§ PROVIDED RECORDS
#####

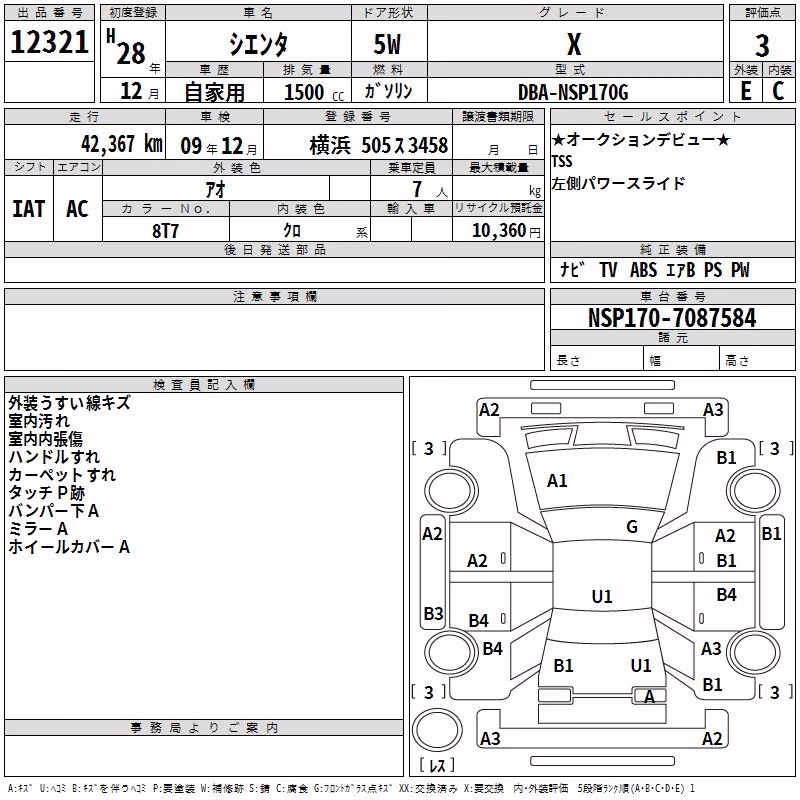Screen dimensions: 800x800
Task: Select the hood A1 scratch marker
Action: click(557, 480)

#####

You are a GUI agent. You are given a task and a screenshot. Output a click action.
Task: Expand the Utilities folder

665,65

#####

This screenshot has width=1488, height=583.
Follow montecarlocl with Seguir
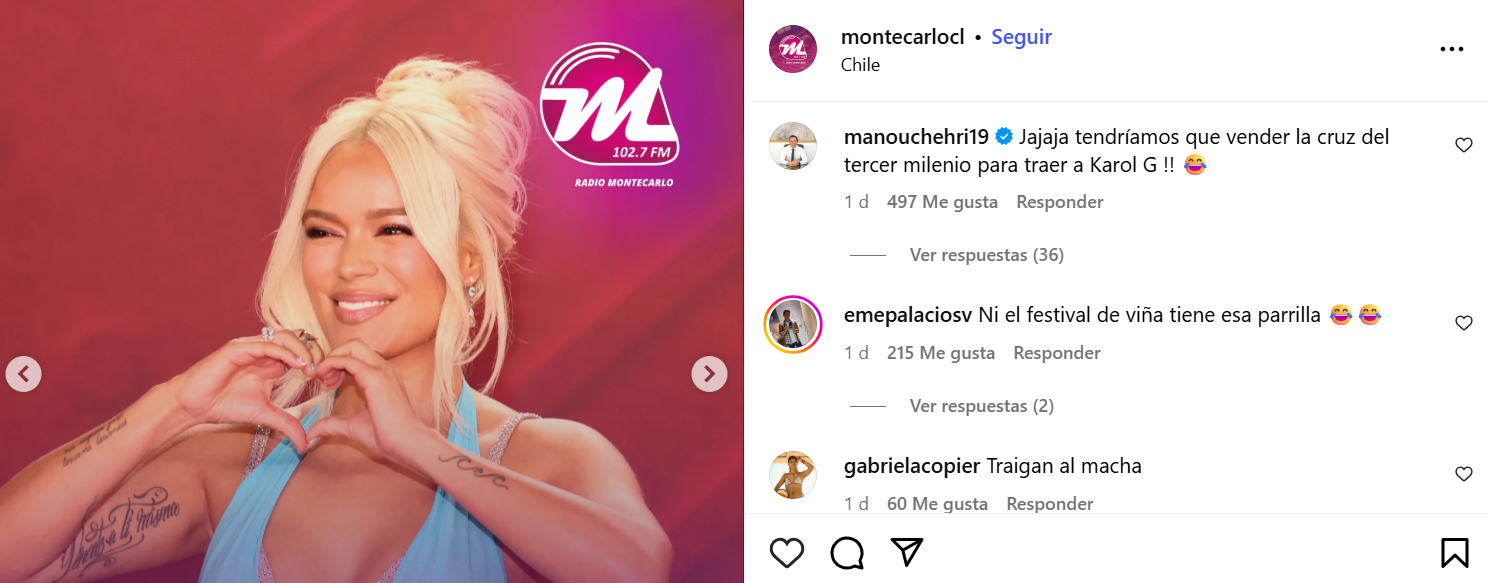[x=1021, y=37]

#####

§ ASSIGNED TASK
Pull out all lines in the data above that include "screenshot".

§ YOUR RESPONSE
You are a GUI agent. You are given a task and a screenshot. Output a click action.
This screenshot has width=1488, height=583.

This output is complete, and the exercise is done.